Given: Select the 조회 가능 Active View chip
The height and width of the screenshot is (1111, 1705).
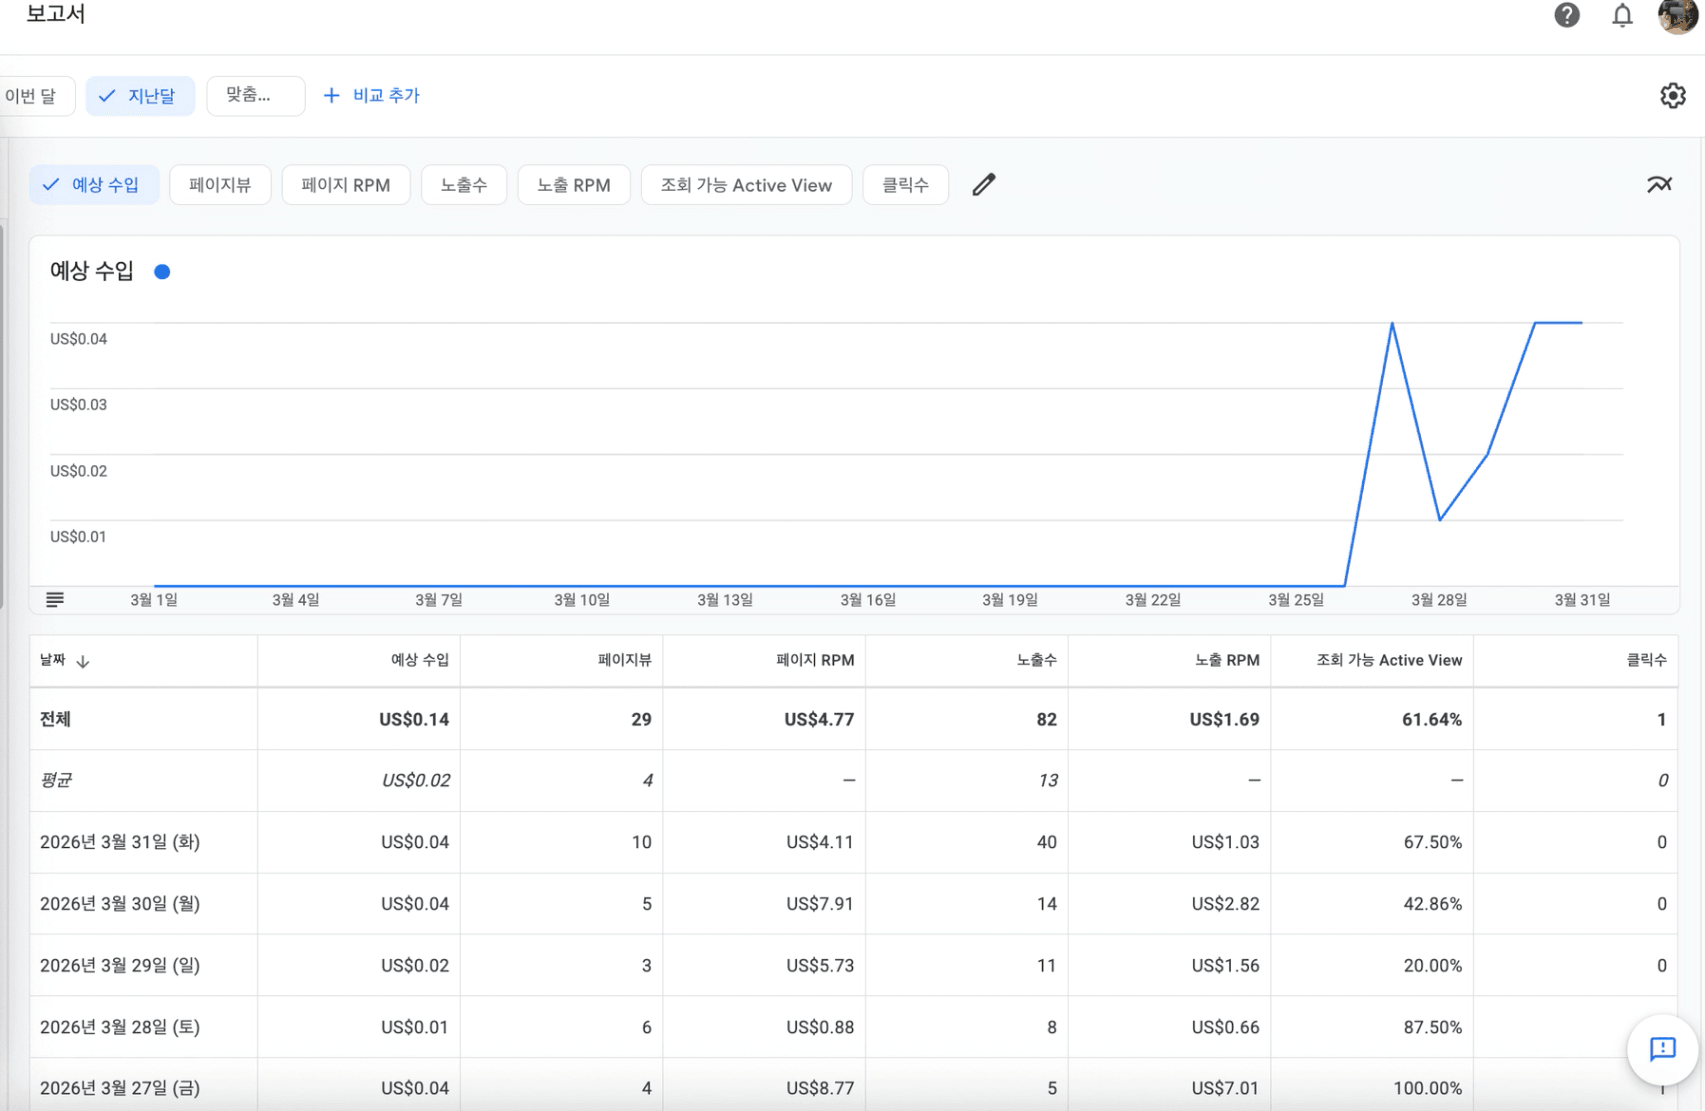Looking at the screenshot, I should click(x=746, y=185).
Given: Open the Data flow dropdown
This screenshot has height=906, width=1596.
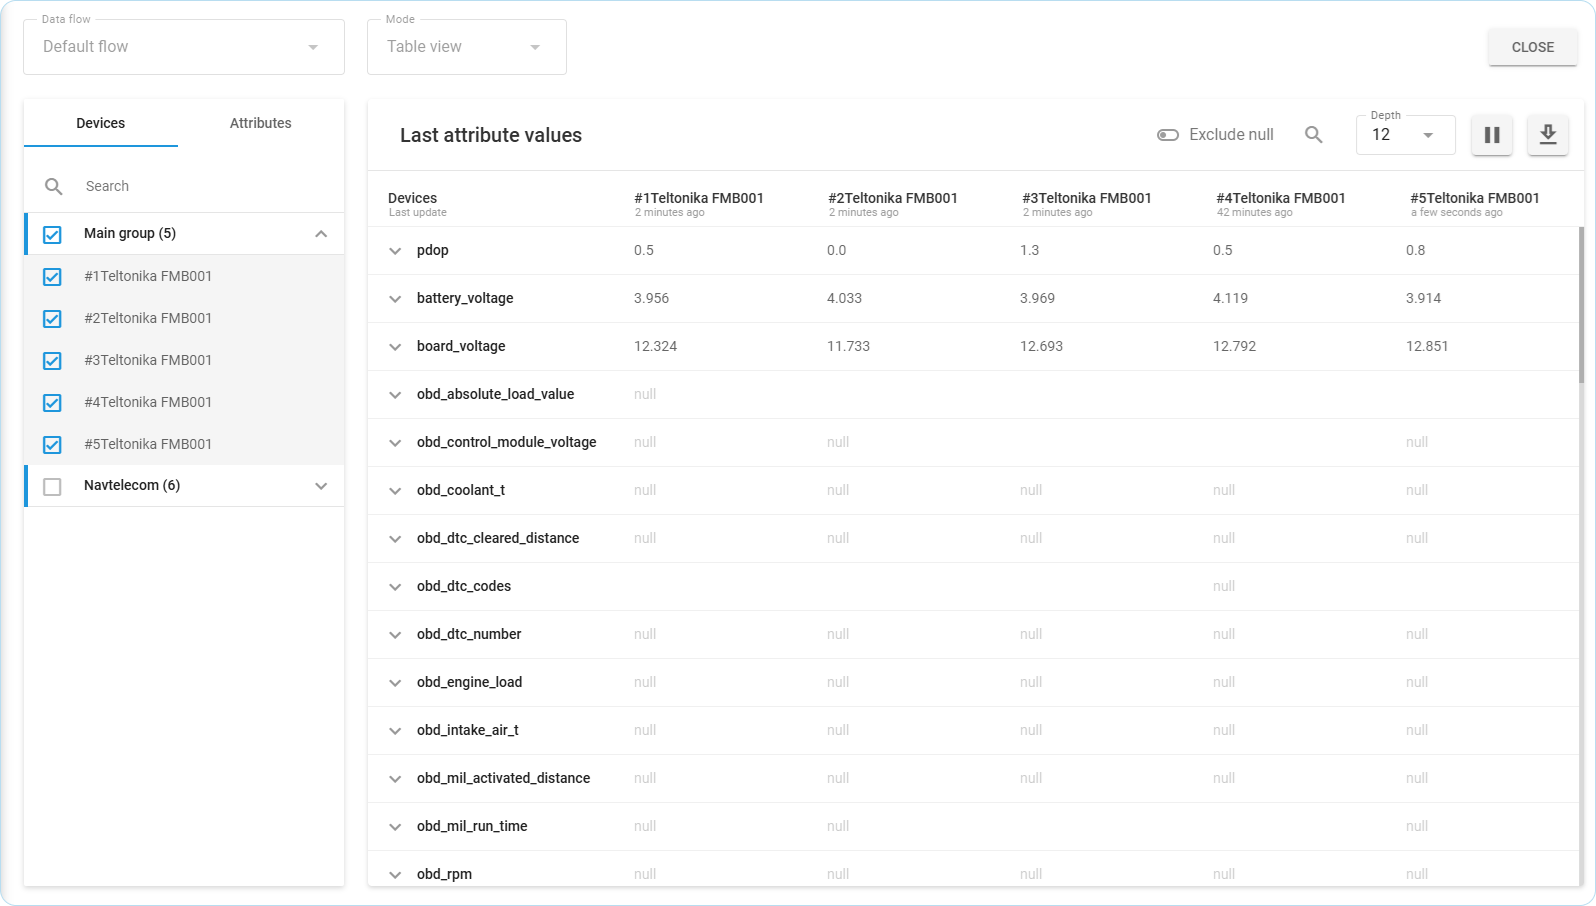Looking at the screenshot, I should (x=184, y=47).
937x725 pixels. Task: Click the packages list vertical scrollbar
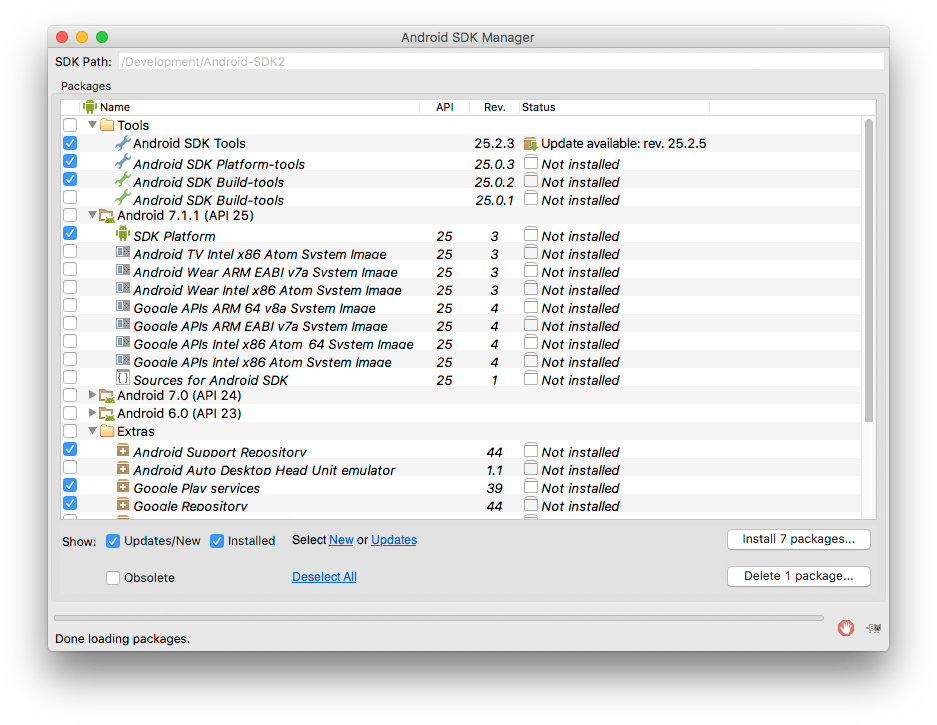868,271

....

_WHAT THE TASK REQUIRES_.
Extract every line of text from the records above, keeping each line word for word, and leave out the pictures.

_FULL RESPONSE_.
Given: Select the 조회 가능 Active View chip
The height and width of the screenshot is (1111, 1705).
Looking at the screenshot, I should click(x=746, y=185).
Given: Open the Data flow dropdown
This screenshot has height=906, width=1596.
Looking at the screenshot, I should (x=184, y=47).
937x725 pixels. Task: Click the packages list vertical scrollbar
868,271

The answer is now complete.